**TRY IT:**
Which lines of the material contain the word "center"? Pull out each one.
══ AVAILABLE DATA
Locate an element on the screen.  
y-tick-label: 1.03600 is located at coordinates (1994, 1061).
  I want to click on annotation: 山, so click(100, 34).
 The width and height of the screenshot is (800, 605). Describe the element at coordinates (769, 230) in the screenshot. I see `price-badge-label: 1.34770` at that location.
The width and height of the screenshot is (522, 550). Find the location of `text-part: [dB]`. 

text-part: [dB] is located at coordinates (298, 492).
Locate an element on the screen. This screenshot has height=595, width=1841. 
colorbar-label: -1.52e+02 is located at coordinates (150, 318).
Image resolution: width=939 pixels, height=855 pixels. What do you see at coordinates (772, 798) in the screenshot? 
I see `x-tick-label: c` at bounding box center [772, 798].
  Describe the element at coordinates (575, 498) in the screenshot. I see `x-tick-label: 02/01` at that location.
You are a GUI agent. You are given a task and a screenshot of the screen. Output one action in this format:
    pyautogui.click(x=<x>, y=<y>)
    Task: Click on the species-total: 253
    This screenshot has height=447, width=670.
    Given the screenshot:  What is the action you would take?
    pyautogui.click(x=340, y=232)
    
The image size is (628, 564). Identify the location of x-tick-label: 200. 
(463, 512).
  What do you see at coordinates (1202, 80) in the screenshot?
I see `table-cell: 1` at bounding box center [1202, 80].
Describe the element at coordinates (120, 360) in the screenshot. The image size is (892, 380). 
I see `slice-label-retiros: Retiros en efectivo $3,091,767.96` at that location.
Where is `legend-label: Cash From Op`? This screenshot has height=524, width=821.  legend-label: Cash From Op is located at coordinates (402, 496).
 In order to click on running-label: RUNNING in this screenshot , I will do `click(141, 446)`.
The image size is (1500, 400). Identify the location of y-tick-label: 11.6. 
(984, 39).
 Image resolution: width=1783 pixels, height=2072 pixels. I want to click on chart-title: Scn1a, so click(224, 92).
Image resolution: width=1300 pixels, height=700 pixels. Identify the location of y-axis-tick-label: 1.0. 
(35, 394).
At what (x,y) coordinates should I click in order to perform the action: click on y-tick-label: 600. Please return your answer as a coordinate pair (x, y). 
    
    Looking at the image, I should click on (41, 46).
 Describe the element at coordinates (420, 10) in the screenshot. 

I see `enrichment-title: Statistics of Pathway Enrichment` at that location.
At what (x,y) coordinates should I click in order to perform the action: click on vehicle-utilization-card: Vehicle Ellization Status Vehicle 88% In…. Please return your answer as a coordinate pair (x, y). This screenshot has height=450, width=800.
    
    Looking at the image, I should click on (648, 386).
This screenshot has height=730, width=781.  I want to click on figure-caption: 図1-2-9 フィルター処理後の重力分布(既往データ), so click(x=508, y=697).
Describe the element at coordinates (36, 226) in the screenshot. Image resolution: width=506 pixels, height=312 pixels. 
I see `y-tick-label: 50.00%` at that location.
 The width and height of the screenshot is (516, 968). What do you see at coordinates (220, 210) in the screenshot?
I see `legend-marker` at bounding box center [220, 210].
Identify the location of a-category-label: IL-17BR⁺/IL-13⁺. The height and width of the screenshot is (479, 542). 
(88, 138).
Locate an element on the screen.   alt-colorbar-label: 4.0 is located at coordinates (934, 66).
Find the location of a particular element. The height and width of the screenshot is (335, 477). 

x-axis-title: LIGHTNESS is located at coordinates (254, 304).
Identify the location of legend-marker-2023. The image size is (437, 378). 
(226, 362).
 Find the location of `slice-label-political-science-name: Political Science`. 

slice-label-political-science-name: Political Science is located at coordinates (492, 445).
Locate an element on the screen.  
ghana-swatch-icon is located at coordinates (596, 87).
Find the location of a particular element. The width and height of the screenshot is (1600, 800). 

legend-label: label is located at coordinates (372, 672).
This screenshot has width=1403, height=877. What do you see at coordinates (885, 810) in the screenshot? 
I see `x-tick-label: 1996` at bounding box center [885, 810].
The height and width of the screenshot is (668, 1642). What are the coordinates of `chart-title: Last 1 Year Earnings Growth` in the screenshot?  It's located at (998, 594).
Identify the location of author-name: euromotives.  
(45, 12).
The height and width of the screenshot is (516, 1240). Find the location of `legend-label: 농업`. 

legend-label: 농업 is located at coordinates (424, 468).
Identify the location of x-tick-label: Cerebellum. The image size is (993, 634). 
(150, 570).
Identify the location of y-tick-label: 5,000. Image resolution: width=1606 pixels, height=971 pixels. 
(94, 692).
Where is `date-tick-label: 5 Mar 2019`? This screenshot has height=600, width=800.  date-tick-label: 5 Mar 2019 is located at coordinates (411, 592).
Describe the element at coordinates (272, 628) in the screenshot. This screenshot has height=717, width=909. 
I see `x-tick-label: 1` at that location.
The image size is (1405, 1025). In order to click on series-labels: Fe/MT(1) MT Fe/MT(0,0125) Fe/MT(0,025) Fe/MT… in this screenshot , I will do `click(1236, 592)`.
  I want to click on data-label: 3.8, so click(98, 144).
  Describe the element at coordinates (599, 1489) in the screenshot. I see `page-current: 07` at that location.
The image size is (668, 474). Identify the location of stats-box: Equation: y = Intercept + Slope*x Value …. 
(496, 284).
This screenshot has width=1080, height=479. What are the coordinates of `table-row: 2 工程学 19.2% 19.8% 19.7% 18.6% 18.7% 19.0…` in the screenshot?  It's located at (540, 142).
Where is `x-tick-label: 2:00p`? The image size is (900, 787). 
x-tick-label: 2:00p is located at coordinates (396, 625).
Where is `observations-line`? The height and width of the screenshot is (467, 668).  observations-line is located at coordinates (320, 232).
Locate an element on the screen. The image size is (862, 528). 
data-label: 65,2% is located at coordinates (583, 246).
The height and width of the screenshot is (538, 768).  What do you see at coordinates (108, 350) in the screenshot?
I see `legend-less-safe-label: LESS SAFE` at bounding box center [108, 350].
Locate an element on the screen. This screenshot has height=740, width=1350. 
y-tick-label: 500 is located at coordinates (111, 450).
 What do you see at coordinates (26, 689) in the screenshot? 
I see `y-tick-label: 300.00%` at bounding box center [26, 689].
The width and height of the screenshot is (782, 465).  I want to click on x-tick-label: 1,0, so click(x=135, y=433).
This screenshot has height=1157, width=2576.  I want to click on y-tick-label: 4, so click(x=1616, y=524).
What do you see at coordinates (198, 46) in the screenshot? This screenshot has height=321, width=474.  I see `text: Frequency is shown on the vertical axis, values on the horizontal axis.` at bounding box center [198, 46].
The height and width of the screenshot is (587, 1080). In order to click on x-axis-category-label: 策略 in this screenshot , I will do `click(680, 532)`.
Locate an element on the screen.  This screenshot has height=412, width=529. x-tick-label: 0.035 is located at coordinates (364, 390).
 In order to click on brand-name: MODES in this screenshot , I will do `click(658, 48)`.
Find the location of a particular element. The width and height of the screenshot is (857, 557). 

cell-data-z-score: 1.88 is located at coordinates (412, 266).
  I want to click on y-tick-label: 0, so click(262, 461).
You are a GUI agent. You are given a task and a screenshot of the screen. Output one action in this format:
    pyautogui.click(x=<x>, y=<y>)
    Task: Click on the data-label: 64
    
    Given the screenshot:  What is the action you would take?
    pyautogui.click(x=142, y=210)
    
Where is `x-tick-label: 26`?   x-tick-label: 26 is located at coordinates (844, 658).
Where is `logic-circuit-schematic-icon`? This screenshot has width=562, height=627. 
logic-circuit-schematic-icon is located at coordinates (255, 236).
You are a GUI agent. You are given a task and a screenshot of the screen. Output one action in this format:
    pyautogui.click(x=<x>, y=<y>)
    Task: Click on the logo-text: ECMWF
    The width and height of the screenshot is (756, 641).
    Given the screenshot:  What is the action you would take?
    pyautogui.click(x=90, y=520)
════
**ANSWER FOR THIS EXERCISE:**
I see `x-tick-label: c` at bounding box center [772, 798].
I see `table-cell: 1` at bounding box center [1202, 80].
I see `legend-marker` at bounding box center [220, 210].
I see `x-tick-label: 1996` at bounding box center [885, 810].
I see `legend-less-safe-label: LESS SAFE` at bounding box center [108, 350].
I see `y-tick-label: 300.00%` at bounding box center [26, 689].
What do you see at coordinates (198, 46) in the screenshot? This screenshot has height=321, width=474.  I see `text: Frequency is shown on the vertical axis, values on the horizontal axis.` at bounding box center [198, 46].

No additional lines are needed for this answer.